His friendship with the Vogue editor-in-chief has soured over time despite once having images of the powerful fashion duo littered amongst the media, with her removal of him from the successful magazines podcasts, declaring that the assignment of interviewing guests at the Met Gala in 2018 were “beneath him” and the subsequent pay cuts.

In his memoir, he divulges that he has been cut from her circle as he is now “too old, too overweight and too uncool”, explaining that he receives the silent treatment since she is immune to those who aren’t the highest in their selected fields. Ouch.

Another prominent somewhat friend that Talley made during his career was that of Karl Lagerfeld, uncovering a common passion for 18th century French fashion during an interview in 1975 for Warhol’s magazine. Whilst working as Fashion Editor at Vogue Paris, Talley grew so close to Lagerfeld that he would divulge his well kept secrets.
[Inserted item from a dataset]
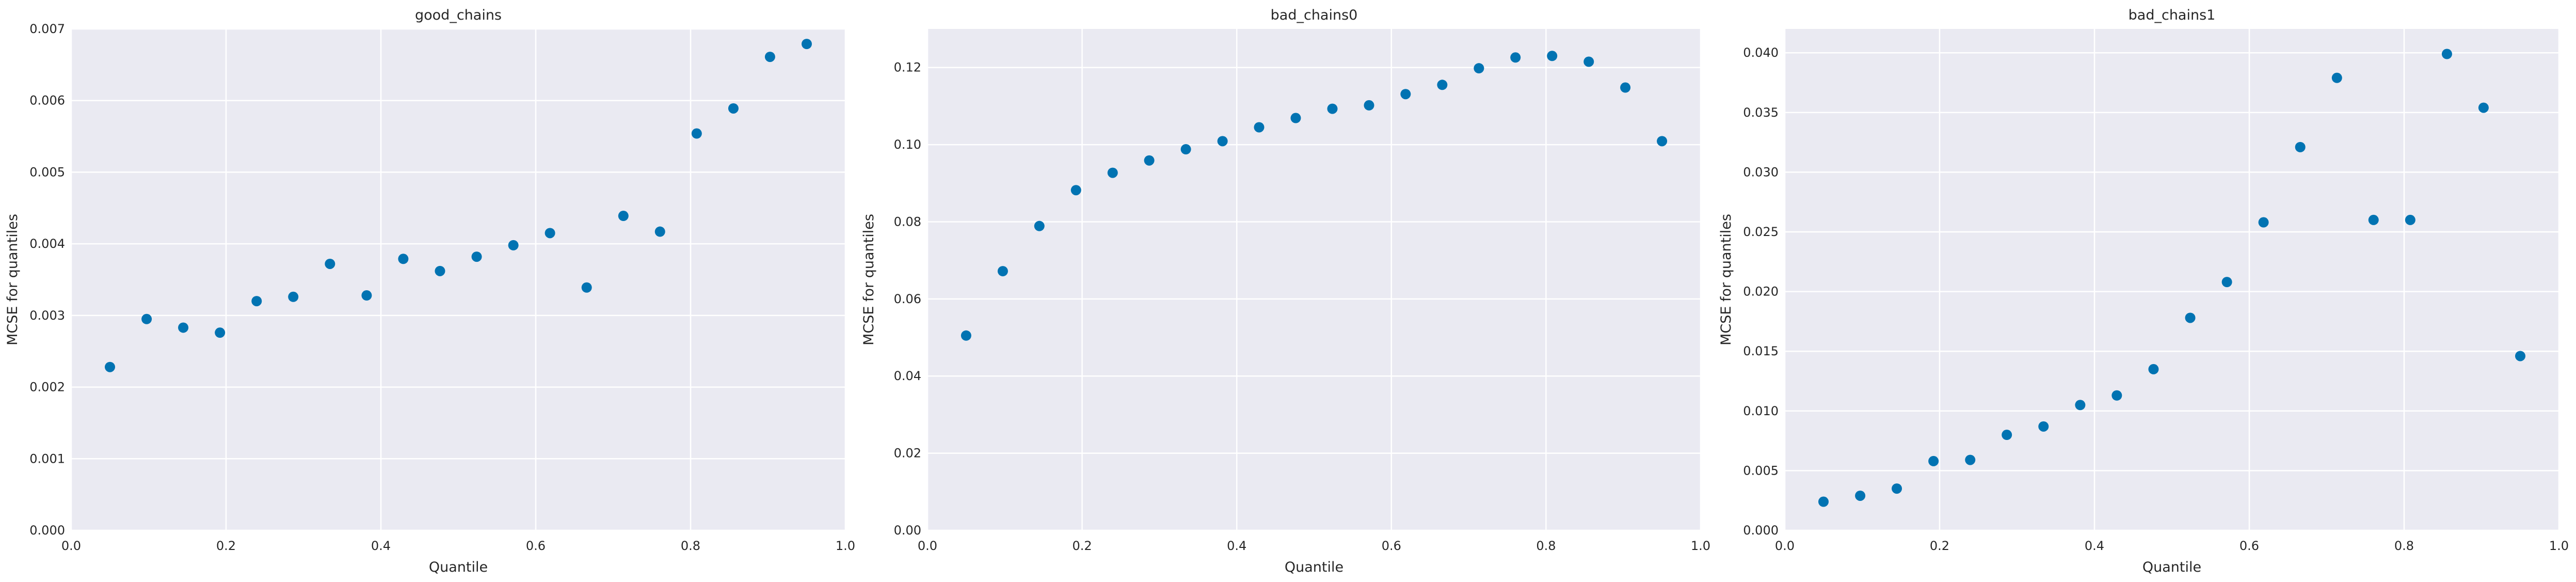  I want to click on y-tick-label: 0.040, so click(1761, 52).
Lagerfeld’s mother would berate him as a child for his eating habits, tying him to his bed as an 8 year old and belt him with a leather strap for snacking. Whilst he spent much of his career eating Frankfurter sausages from the fridge for a midnight snack, he encountered the “Spoonlight Program” in 2001, which saw him eat low calorie foods and Coca Cola.
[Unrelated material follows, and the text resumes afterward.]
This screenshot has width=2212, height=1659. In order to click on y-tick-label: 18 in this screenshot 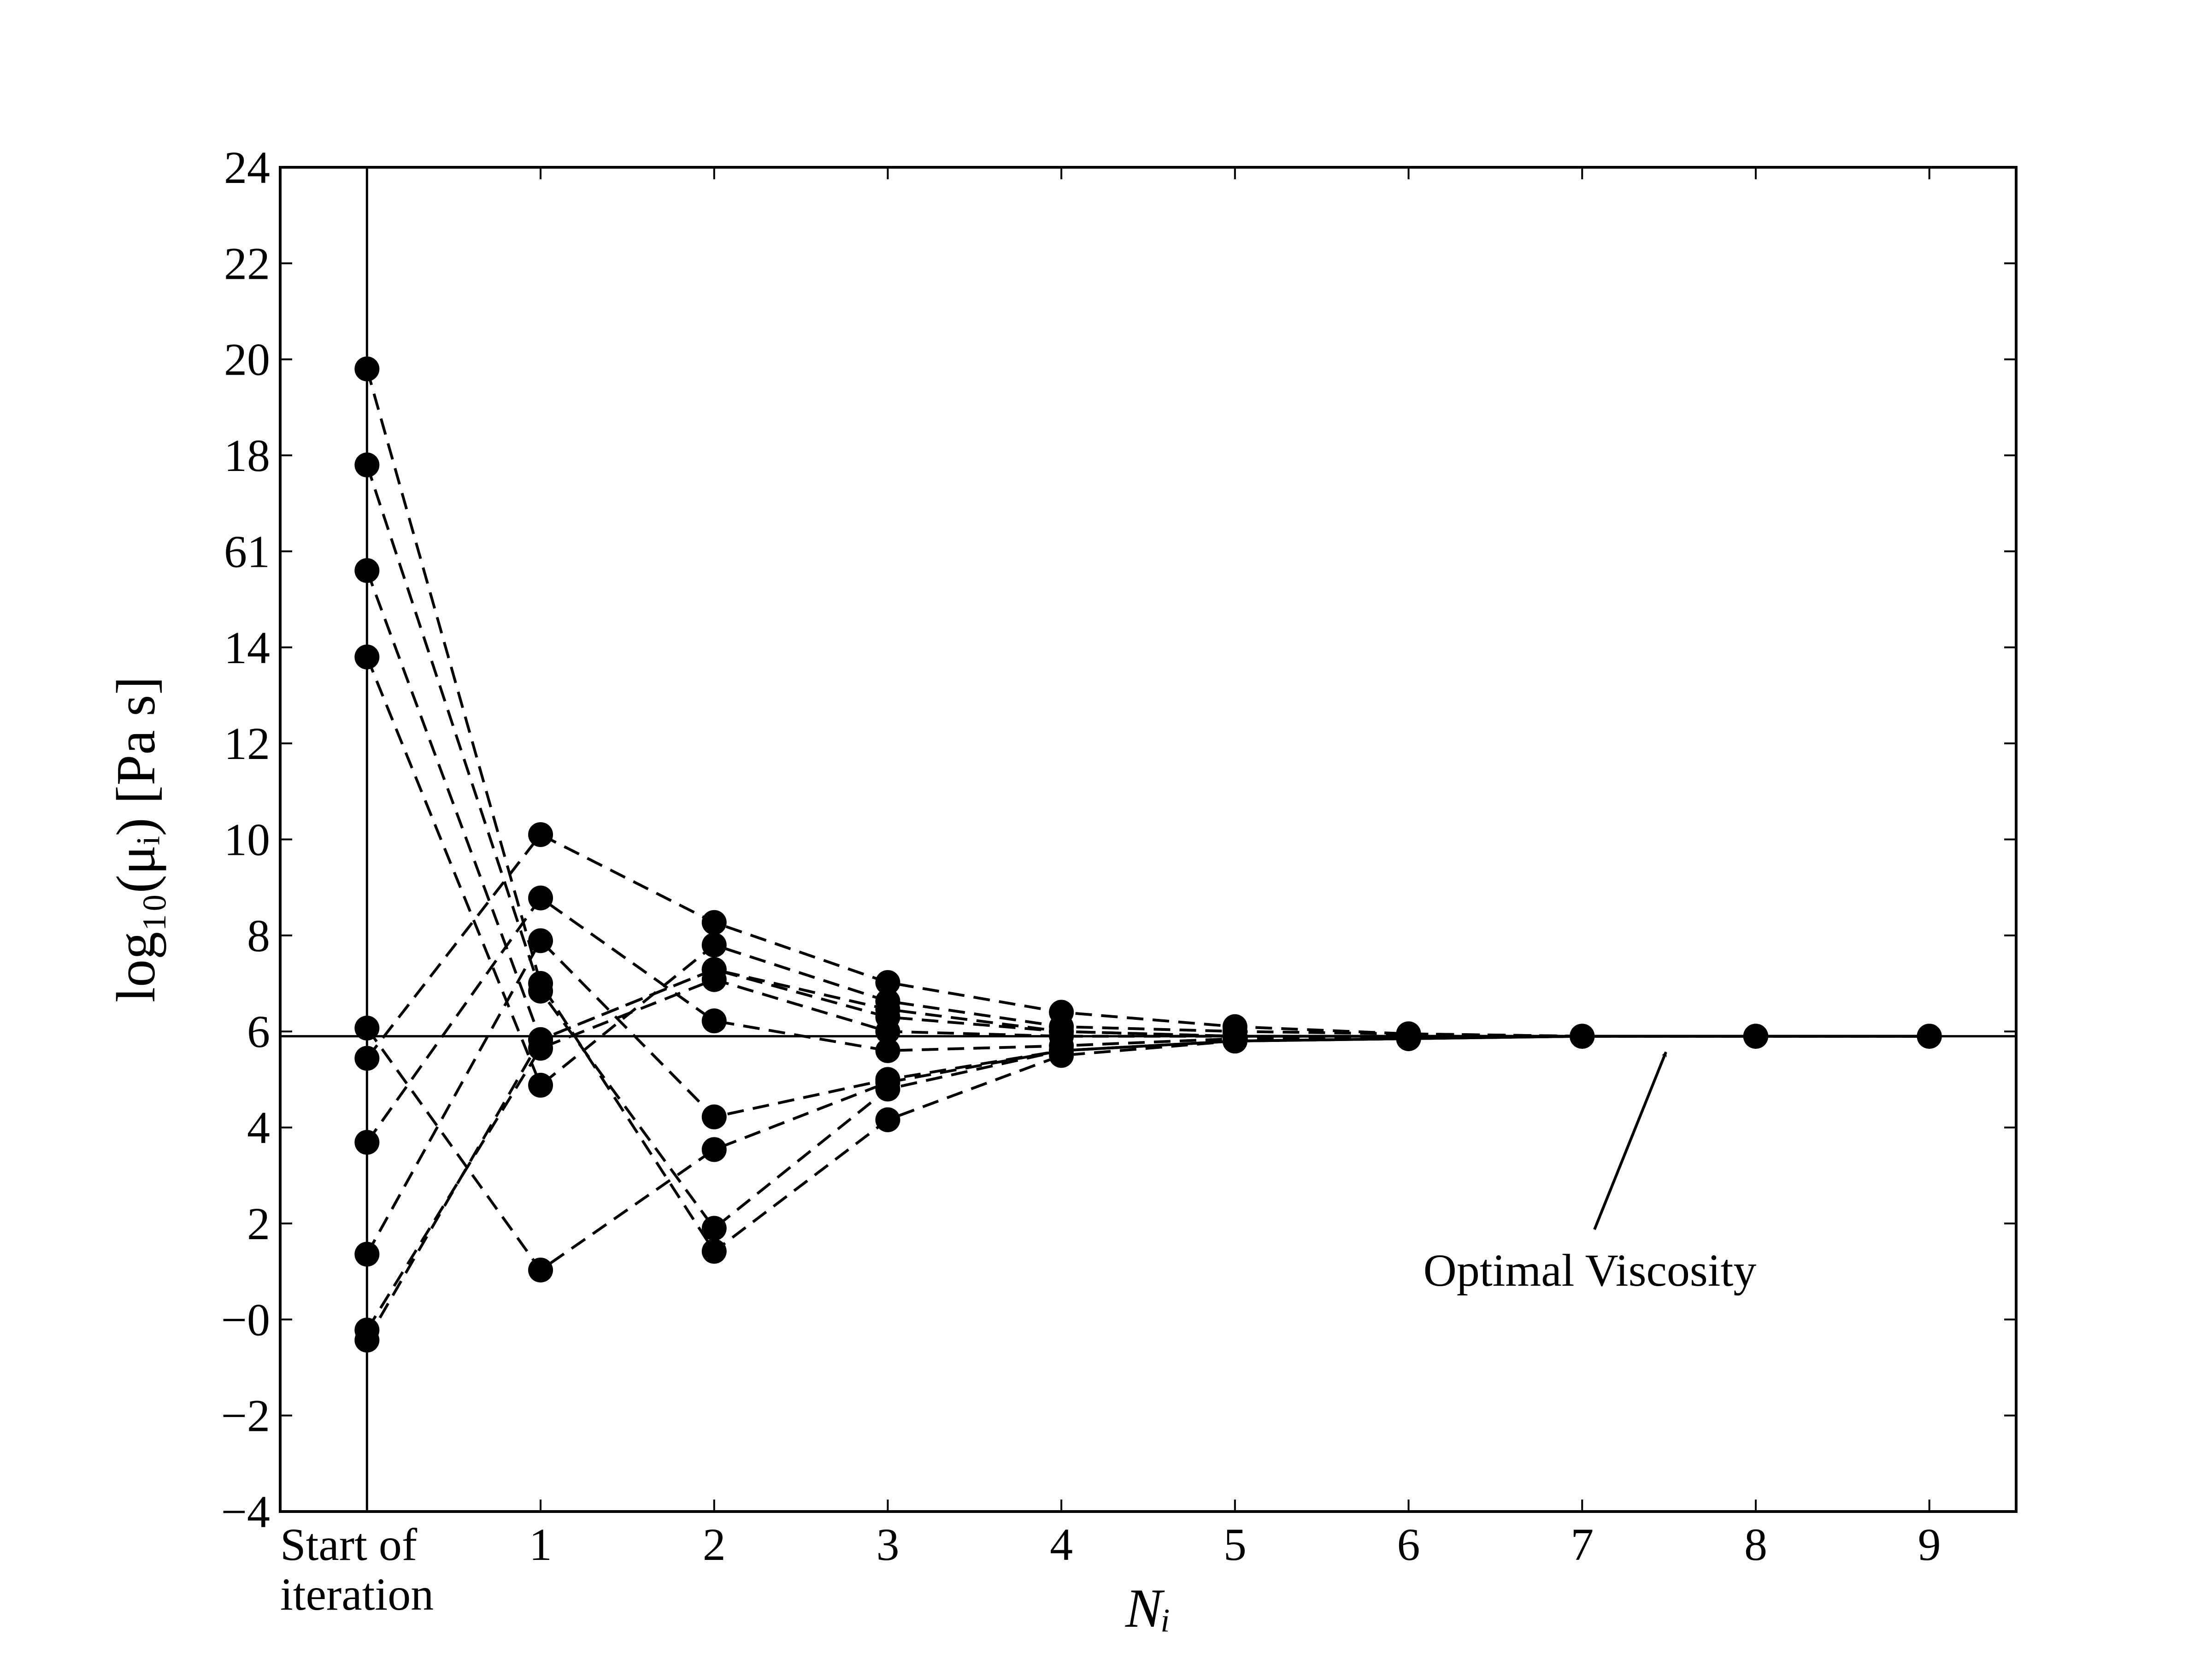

Finally, he was able to wear the clothes “modelled by very slim boys”. Unfortunately, the friendship was cruelly ended when Talley suggested a collaboration between the designer and photographer Deborah Turbeville. Apparently Lagerfeld was not impressed by this suggestion and the impact this would have on his ego, and decided to never speak to Talley again, removing him from all Chanel guest lists. A complete fashion banishing.

Despite his fabulously colourful life, Talley admits that whilst he awaits an apology from Wintour (which could take some time), he lives comfortably in his self described sanctuary in White Plains New York, burying himself in books and television given his career drove him away from any long term relations. He admits, “I gave it all to my career. I live alone. I’ll die alone, I climbed up alone, and I’ll come down alone.”

Given he has lost some notable friends in Yves Saint Laurent and Azzedine Alaia, his famed luxurious kaftans now rest in his closet for there are no fabulous parties needed to be attended to. He doesn’t mind too much though. He endured racism during his career being labeled “Queen Kong” by the head of PR at Saint Laurent in Paris and the lack of diversity used by designers.

In many ways, the current scene has driven him to a life of isolation, given it has become unbearable to view the laziness displayed in clothing and the diminishing luxury amongst the industry. “The Oscar’s red carpet does not inspire me any more, and then you get up the next morning and you can have the dress at Zara”. I too would ideally love to be holed up in a modest home away from the brightly patterned activewear that so often burns my eyes.

If there is any advice for myself to shimmy around Paris and New York with the world’s most fabulous, he advises “be kind. Smile. I read somewhere that if you smile, then you are in control of your destiny”. Noted.